[Data extracted from a collection]
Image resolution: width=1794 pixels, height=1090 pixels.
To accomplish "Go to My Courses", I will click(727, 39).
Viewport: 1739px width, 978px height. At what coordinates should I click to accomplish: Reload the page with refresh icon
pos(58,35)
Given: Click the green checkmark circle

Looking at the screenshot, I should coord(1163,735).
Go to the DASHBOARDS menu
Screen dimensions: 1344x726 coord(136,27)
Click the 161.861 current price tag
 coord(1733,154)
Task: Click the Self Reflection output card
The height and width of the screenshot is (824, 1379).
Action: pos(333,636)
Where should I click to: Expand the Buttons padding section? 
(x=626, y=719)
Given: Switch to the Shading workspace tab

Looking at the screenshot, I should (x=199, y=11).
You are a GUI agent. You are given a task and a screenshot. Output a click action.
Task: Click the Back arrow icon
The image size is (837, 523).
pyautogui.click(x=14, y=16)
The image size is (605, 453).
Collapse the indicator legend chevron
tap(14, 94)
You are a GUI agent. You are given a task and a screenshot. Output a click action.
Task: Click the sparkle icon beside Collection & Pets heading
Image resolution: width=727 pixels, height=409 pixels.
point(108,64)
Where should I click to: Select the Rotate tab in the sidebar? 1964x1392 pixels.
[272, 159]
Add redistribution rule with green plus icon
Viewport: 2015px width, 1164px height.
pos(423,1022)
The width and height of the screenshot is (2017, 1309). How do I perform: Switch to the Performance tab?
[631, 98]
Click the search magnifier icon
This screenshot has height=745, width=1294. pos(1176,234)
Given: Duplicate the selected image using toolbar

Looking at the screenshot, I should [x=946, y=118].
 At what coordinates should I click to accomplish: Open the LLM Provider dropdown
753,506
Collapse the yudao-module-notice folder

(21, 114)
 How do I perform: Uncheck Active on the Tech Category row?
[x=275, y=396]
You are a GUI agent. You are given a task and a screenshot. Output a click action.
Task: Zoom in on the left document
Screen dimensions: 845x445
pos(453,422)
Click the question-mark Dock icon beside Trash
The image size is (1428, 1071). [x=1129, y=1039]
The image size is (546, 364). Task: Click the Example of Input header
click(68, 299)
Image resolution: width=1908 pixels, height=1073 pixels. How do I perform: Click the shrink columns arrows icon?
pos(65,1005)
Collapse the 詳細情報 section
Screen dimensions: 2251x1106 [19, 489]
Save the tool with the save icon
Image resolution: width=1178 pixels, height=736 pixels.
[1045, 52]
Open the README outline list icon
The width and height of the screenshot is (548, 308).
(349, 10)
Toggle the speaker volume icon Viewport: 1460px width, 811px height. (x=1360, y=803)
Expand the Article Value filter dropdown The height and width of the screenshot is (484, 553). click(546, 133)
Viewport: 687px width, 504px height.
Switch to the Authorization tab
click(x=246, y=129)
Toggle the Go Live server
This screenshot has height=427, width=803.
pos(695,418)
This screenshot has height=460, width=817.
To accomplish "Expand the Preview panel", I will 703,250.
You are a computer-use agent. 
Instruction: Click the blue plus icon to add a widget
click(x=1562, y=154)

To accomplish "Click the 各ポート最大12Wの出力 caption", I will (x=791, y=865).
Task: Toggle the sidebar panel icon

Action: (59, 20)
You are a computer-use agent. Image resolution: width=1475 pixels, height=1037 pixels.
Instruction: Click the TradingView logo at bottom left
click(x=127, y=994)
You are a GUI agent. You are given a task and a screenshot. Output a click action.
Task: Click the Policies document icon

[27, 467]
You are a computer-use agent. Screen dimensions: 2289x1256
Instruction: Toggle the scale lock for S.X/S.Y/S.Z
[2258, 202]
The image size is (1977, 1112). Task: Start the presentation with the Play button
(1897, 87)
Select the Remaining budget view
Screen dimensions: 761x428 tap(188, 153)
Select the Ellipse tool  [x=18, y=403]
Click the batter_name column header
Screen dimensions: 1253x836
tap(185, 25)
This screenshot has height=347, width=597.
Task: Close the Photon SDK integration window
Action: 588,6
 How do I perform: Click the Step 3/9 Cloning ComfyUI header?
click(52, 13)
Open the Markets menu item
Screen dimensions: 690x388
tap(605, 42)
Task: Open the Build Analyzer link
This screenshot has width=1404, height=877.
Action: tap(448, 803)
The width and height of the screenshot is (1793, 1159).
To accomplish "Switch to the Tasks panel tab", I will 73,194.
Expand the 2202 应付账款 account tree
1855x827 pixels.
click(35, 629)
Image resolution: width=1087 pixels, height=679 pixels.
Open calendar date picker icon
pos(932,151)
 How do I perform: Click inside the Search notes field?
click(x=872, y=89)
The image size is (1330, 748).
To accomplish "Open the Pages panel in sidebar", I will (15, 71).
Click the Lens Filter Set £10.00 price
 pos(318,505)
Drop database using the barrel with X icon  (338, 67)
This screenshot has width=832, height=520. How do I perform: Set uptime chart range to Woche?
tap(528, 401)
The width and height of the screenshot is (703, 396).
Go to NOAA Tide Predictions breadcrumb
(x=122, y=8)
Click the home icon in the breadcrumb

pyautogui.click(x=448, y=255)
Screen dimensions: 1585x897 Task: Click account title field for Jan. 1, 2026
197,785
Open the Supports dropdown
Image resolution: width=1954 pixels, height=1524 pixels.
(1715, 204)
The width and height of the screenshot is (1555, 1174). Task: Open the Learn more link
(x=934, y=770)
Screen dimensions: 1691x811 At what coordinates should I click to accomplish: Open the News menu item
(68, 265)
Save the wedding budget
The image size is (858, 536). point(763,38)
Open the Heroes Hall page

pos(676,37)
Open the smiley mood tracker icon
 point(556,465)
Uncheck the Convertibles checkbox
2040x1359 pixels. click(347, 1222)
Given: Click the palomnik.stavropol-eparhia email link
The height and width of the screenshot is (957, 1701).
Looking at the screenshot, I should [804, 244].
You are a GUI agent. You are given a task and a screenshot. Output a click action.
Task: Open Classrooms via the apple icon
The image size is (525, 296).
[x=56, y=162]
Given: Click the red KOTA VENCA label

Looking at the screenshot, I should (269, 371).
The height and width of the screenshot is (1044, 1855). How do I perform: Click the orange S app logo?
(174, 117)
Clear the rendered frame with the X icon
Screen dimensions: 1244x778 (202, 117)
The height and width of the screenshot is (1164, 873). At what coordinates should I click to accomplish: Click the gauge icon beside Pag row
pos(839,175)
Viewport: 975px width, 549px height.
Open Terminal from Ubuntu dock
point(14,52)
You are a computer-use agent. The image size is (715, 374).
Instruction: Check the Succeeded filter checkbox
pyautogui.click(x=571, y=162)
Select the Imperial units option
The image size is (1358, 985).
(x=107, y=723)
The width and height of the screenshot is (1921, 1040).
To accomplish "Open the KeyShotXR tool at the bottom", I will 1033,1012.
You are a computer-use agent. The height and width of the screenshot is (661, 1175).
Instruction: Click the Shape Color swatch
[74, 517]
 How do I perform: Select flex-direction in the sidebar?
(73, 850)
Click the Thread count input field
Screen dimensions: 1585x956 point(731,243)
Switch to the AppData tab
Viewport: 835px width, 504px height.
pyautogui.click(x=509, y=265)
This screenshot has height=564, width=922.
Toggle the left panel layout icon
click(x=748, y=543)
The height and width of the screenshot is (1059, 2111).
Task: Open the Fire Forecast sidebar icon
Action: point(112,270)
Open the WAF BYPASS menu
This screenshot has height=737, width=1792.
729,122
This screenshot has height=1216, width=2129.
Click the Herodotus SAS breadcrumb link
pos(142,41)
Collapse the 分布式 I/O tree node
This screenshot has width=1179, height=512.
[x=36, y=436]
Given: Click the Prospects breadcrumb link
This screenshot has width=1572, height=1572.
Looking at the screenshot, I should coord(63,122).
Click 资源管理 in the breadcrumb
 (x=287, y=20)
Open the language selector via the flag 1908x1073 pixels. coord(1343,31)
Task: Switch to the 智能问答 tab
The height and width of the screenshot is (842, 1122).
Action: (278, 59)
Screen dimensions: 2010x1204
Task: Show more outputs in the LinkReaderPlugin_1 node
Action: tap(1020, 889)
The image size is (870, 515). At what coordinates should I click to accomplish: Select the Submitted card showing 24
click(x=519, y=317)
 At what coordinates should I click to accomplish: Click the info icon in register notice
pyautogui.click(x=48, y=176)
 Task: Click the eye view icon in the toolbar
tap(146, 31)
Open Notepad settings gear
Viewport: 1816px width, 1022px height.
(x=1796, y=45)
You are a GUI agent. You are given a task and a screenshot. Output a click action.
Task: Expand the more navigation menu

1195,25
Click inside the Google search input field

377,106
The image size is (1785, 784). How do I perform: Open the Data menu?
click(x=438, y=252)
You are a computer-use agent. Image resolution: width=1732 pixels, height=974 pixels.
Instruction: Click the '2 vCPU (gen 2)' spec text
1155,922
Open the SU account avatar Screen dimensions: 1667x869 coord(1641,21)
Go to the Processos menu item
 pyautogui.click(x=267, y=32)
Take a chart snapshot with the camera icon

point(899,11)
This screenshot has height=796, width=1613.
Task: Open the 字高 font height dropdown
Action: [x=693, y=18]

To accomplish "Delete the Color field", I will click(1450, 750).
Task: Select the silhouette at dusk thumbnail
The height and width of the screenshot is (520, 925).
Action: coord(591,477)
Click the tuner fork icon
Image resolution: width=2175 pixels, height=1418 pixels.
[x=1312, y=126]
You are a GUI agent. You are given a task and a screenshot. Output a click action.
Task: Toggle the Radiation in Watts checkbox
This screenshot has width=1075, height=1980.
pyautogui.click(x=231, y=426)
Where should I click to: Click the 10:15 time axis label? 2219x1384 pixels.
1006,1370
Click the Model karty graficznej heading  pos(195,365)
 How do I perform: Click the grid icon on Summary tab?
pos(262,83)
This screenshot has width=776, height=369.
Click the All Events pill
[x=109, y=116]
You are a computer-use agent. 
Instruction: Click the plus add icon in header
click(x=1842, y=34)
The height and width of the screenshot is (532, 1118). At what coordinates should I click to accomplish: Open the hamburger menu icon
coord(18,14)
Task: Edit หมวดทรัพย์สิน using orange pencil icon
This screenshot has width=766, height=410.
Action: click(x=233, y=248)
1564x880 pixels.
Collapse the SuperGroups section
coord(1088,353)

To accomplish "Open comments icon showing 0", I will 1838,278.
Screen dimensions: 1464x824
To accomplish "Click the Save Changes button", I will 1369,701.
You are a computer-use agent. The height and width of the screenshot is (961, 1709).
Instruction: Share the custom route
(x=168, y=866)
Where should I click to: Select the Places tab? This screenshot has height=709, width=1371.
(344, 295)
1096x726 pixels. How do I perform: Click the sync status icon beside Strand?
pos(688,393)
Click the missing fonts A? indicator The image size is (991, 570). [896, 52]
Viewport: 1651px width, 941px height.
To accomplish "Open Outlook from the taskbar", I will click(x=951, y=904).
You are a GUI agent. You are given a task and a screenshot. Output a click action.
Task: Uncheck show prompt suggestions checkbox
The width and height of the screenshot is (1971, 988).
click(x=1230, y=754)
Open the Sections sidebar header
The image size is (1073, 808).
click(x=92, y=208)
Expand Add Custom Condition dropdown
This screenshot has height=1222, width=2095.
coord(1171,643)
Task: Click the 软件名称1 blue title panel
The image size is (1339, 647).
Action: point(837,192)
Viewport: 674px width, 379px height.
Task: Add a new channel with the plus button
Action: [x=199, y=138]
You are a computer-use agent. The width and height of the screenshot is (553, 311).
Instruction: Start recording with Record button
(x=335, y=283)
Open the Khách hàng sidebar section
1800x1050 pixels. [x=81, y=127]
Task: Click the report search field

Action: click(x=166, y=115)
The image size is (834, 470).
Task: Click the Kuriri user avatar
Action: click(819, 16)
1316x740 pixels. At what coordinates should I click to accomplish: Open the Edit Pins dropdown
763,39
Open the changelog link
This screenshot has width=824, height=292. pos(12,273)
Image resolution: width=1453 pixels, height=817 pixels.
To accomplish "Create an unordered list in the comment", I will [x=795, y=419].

## WHAT NEEDS TO BE DONE
How many of the lines in the records include the word "computer"? Only the number should be given.

## OUTPUT FOR THIS EXERCISE
9